» **Problem**: Rewrite all the items below, putting "breadth" wherever "width" appears and changing nothing else. Leave the pictures out.

» **Records to use**:
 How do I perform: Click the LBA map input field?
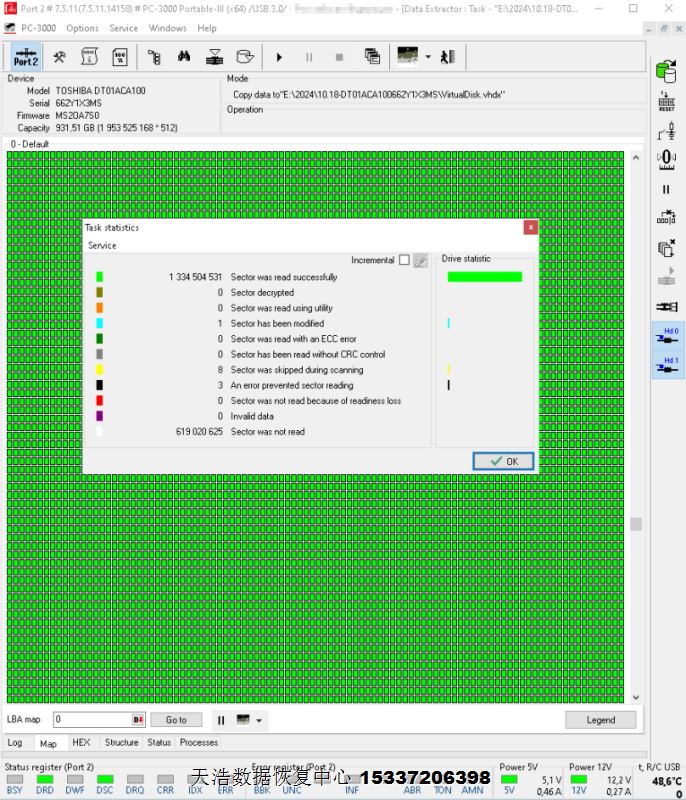(92, 720)
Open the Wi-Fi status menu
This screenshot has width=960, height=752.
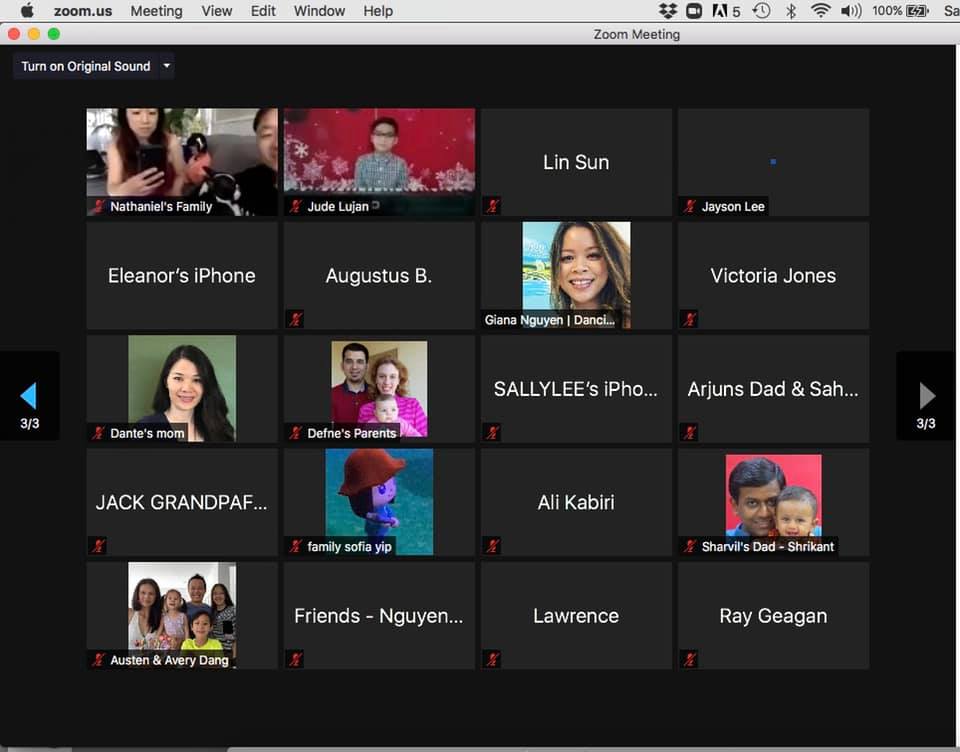[x=820, y=11]
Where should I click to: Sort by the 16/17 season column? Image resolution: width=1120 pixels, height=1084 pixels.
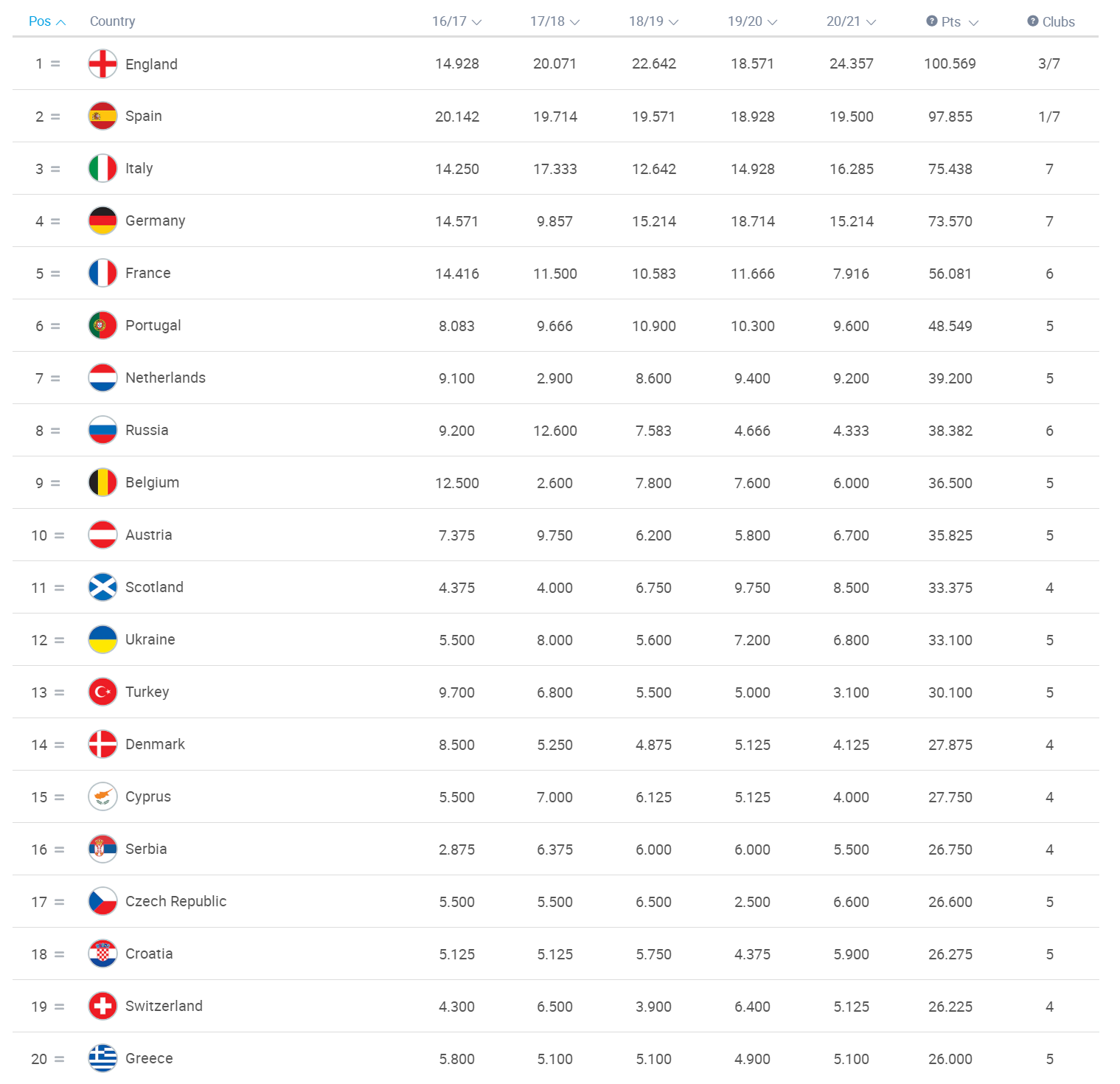click(456, 21)
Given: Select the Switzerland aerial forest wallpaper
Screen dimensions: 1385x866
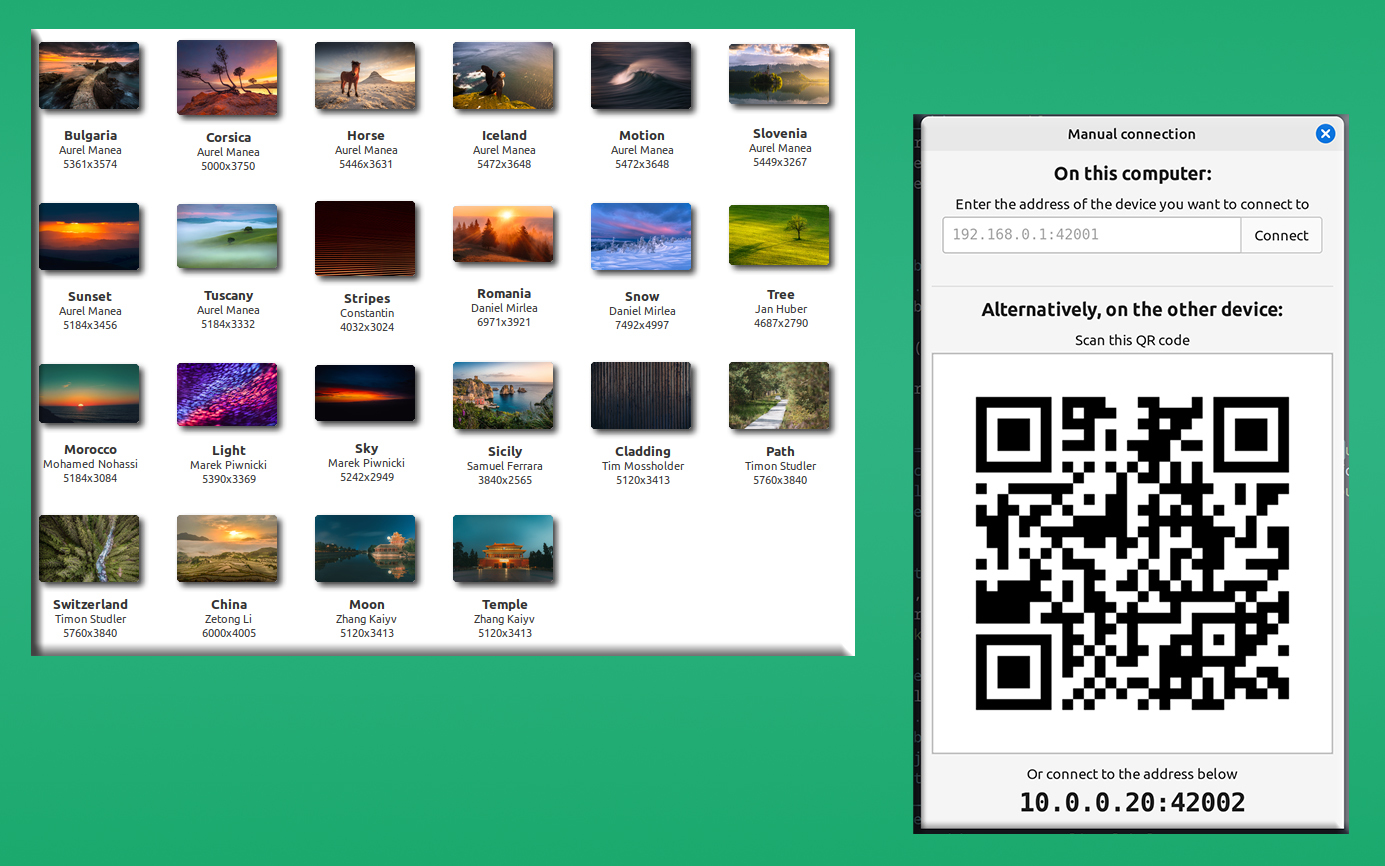Looking at the screenshot, I should 89,549.
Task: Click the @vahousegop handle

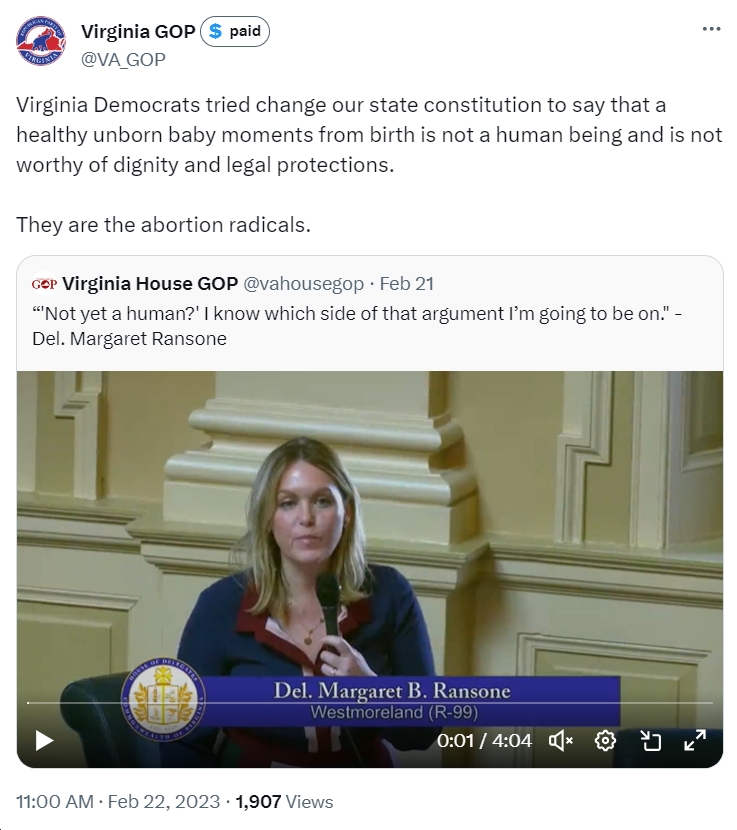Action: coord(303,284)
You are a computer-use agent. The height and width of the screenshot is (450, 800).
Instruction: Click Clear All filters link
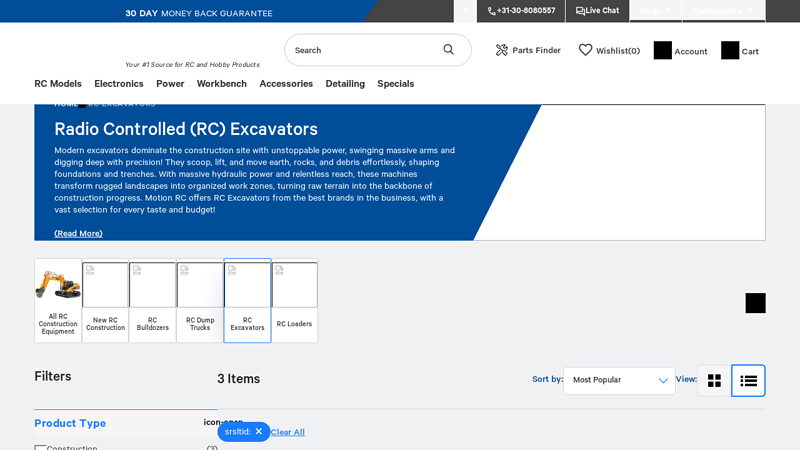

» **Complete output**:
 How do I perform: Click the LBA map input field?
(92, 720)
Open the Wi-Fi status menu
This screenshot has breadth=960, height=752.
[x=820, y=11]
Where should I click to: Sort by the 16/17 season column? Image resolution: breadth=1120 pixels, height=1084 pixels.
click(456, 21)
Given: Select the Switzerland aerial forest wallpaper
Screen dimensions: 1385x866
Looking at the screenshot, I should 89,549.
Task: Click the @vahousegop handle

Action: coord(303,284)
You are a computer-use agent. The height and breadth of the screenshot is (450, 800).
Instruction: Click Clear All filters link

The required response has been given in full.